++++ Task inputs ++++

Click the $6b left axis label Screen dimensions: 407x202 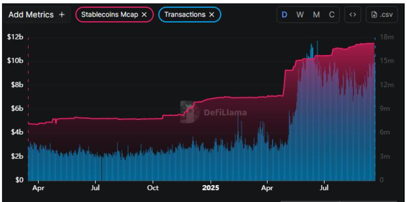click(15, 109)
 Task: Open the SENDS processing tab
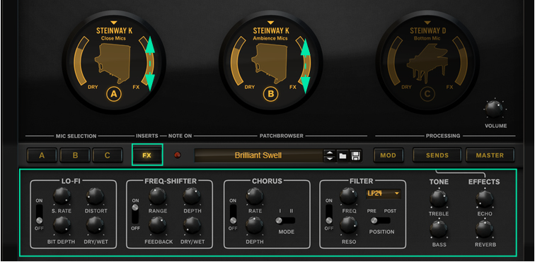[437, 155]
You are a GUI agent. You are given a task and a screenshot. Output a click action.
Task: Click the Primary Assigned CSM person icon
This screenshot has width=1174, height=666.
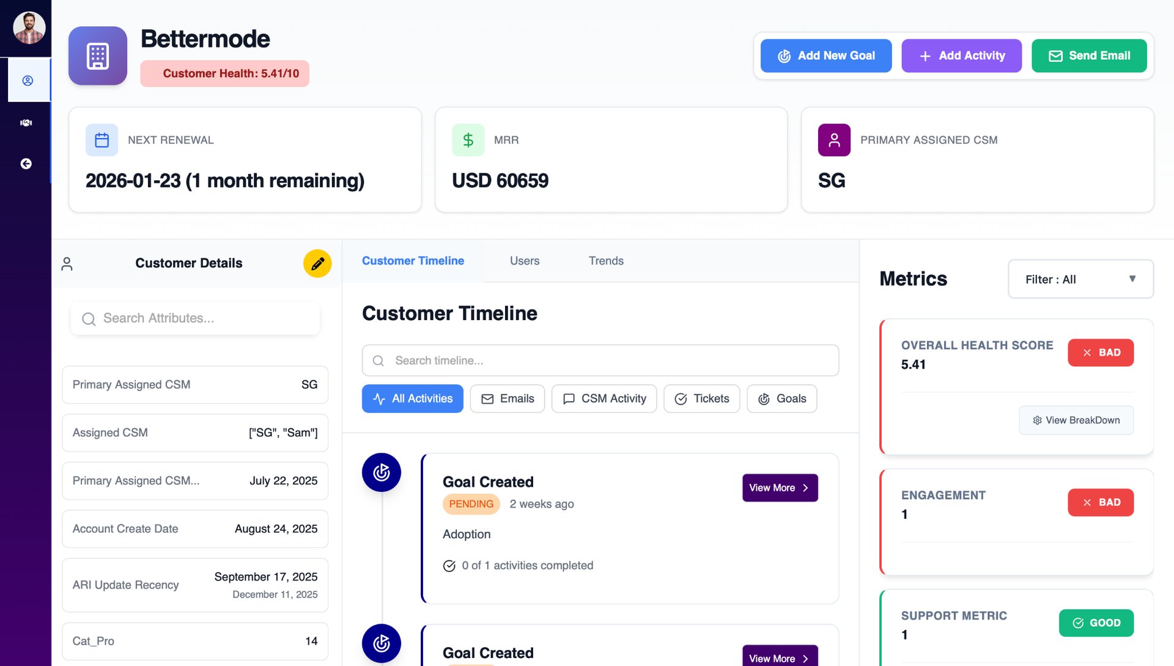834,140
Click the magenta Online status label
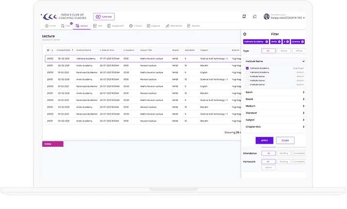This screenshot has width=347, height=209. [53, 144]
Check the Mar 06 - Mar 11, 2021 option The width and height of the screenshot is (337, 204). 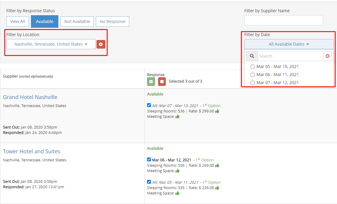252,75
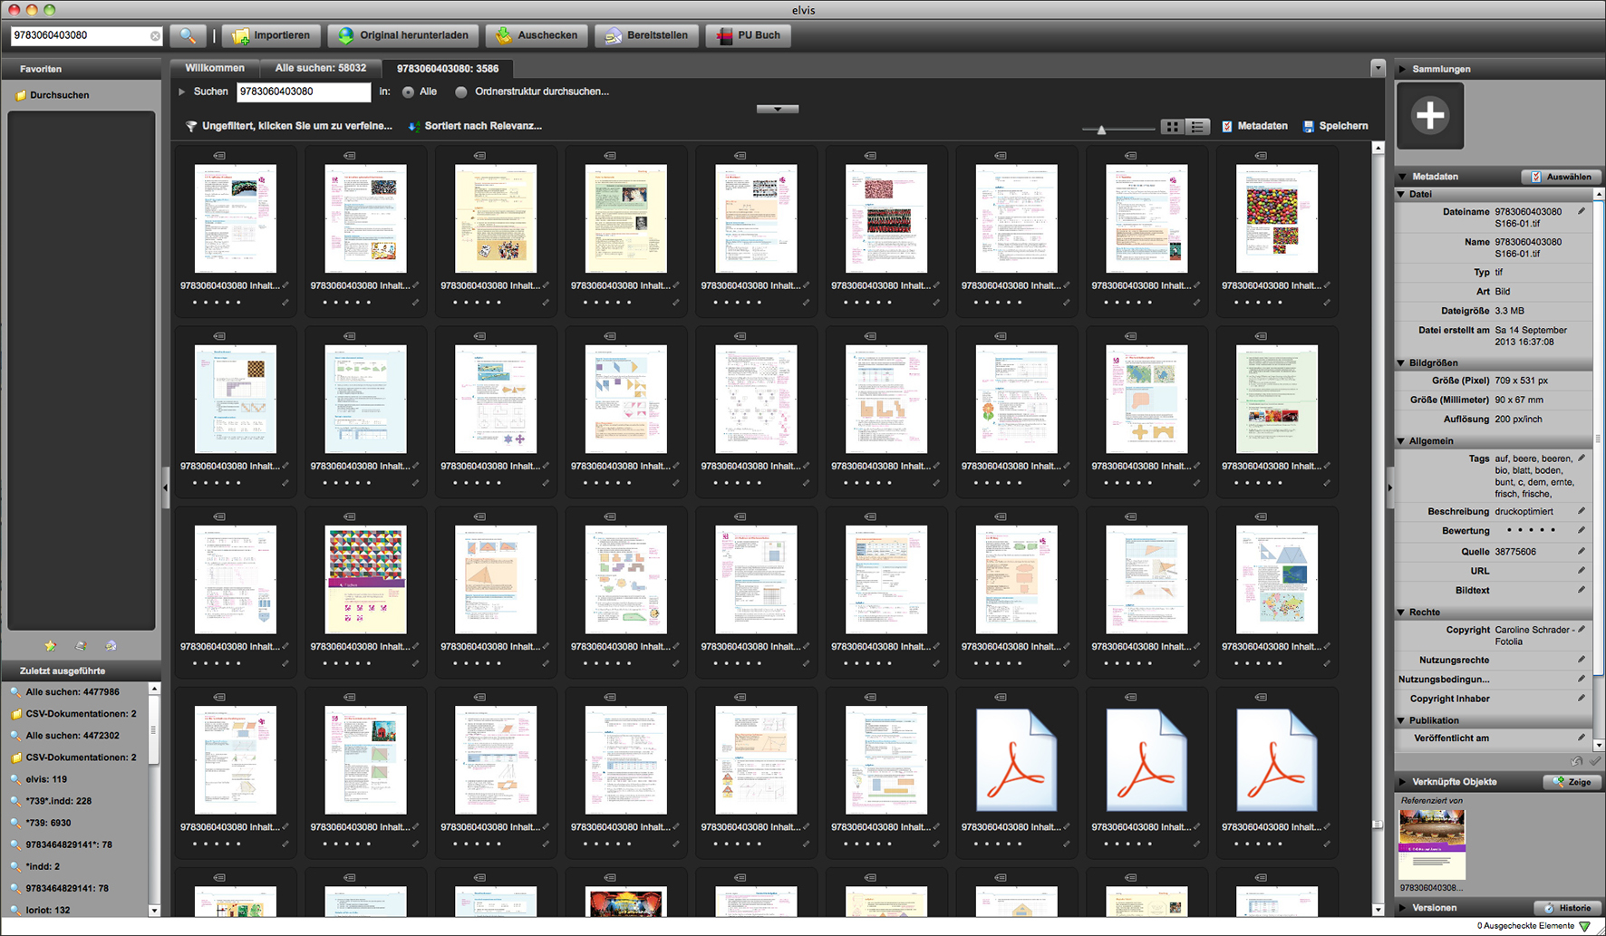The width and height of the screenshot is (1606, 936).
Task: Toggle the Metadaten panel checkbox
Action: pos(1227,127)
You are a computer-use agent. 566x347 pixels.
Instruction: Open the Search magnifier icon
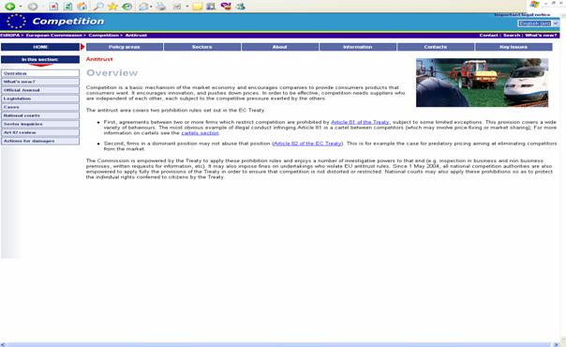[x=97, y=7]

++++

§ **Objective**: Identify each line in the records above that contains the string "Open" and copy those lines.

§ **The output**:
 Task: Open the SENDS processing tab
Instruction: Open the Search magnifier icon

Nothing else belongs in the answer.